-
Notifications
You must be signed in to change notification settings - Fork 780
Description
When starting a set of validators using gaia v9, built with the race detector, and inside linux/amd64 Docker containers, I was seeing an intermittent but somewhat frequent data race. The top of the stack looked like this:
WARNING: DATA RACE
Write at 0x00c00029d9c8 by goroutine 67:
github.com/tendermint/tendermint/consensus.(*State).reconstructLastCommit()
github.com/tendermint/tendermint@v0.34.26/consensus/state.go:577 +0xb7
github.com/tendermint/tendermint/consensus.(*Reactor).SwitchToConsensus()
github.com/tendermint/tendermint@v0.34.26/consensus/reactor.go:113 +0xd7
github.com/tendermint/tendermint/blockchain/v0.(*BlockchainReactor).poolRoutine()
github.com/tendermint/tendermint@v0.34.26/blockchain/v0/reactor.go:324 +0x1a73
github.com/tendermint/tendermint/blockchain/v0.(*BlockchainReactor).OnStart.func1()
github.com/tendermint/tendermint@v0.34.26/blockchain/v0/reactor.go:112 +0x3b
Previous read at 0x00c00029d9c8 by goroutine 70:
runtime.racereadrange()
<autogenerated>:1 +0x1b
github.com/tendermint/tendermint/consensus.(*Reactor).updateRoundStateRoutine()
github.com/tendermint/tendermint@v0.34.26/consensus/reactor.go:546 +0x149
github.com/tendermint/tendermint/consensus.(*Reactor).OnStart.func2()

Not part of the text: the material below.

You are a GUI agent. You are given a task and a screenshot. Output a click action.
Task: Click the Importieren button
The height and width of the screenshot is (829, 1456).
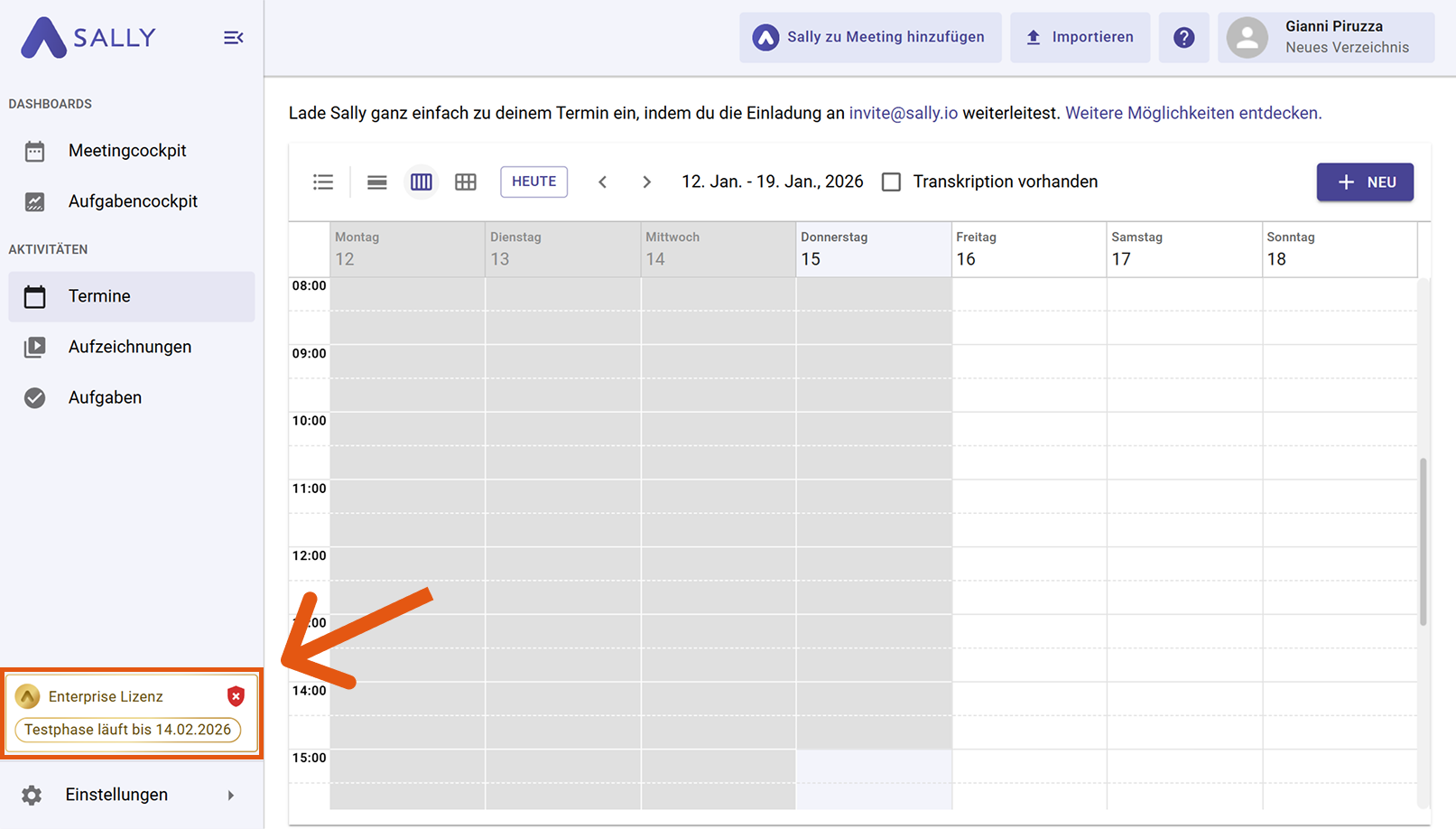click(1080, 37)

github.com/tendermint/tendermint@v0.34.26/consensus/reactor.go:82 +0x39
Version details are:
- gaia v9.0.0
- cosmos-sdk@v0.45.13-ics
- tendermint v0.34.26
The setup for starting the testnet in this configuration is a bit complicated, but luckily we saw a seemingly identical data race during CI on the Cosmos SDK: https://github.com/cosmos/cosmos-sdk/actions/runs/4295303107/jobs/7485538761#step:6:41
So then I attempted to reproduce that failure. It took more runs than I expected, but I have been able to reproduce it on a Linux docker image. It might reproduce on an M1 Mac, but I didn't see a repro within a few dozen runs. The Linux session looked like this:
$ docker run --rm -it golang:1.19
root@b33bddfadfe0:/go# git clone --depth=1 -b v0.45.15-rc.0 https://github.com/cosmos/cosmos-sdk
root@b33bddfadfe0:/go# cd cosmos-sdk/testutil/network/
root@b33bddfadfe0:/go/cosmos-sdk/testutil/network# echo 'package network_test
import (
"testing"
"github.com/cosmos/cosmos-sdk/testutil/network"
"github.com/stretchr/testify/require"
)
func TestNetwork(t *testing.T) {
n := network.New(t, network.DefaultConfig())
_, err := n.WaitForHeight(1)
require.NoError(t, err)
}' > ./network_test.go
root@b33bddfadfe0:/go/cosmos-sdk/testutil/network# go test -race -c .
root@b33bddfadfe0:/go/cosmos-sdk/testutil/network# i=0; while time ./network.test -test.count=1; do date; echo "$i"; i=$((i+1)); done; echo "failed after $i runs"
PASS
real 1m2.042s
user 0m49.385s
sys 0m22.292s
Thu Mar 2 21:41:22 UTC 2023
0
...Full stack from testnet run: gaia9-race.1.txt
Full stack from a unit test repro run:
unit-test-repro-race.txt
Overall this data race looks about as innocuous as a data race can be. But, because it risks happening at startup, this risks interfering with searches for less innocuous data races in application chains. For example, using GORACE=halt_on_error=1 is meant to stop execution as soon as the first data race is encountered; if this data race happens first, it is an inconvenience that the application will need to be restarted again in hopes of not encountering this data race.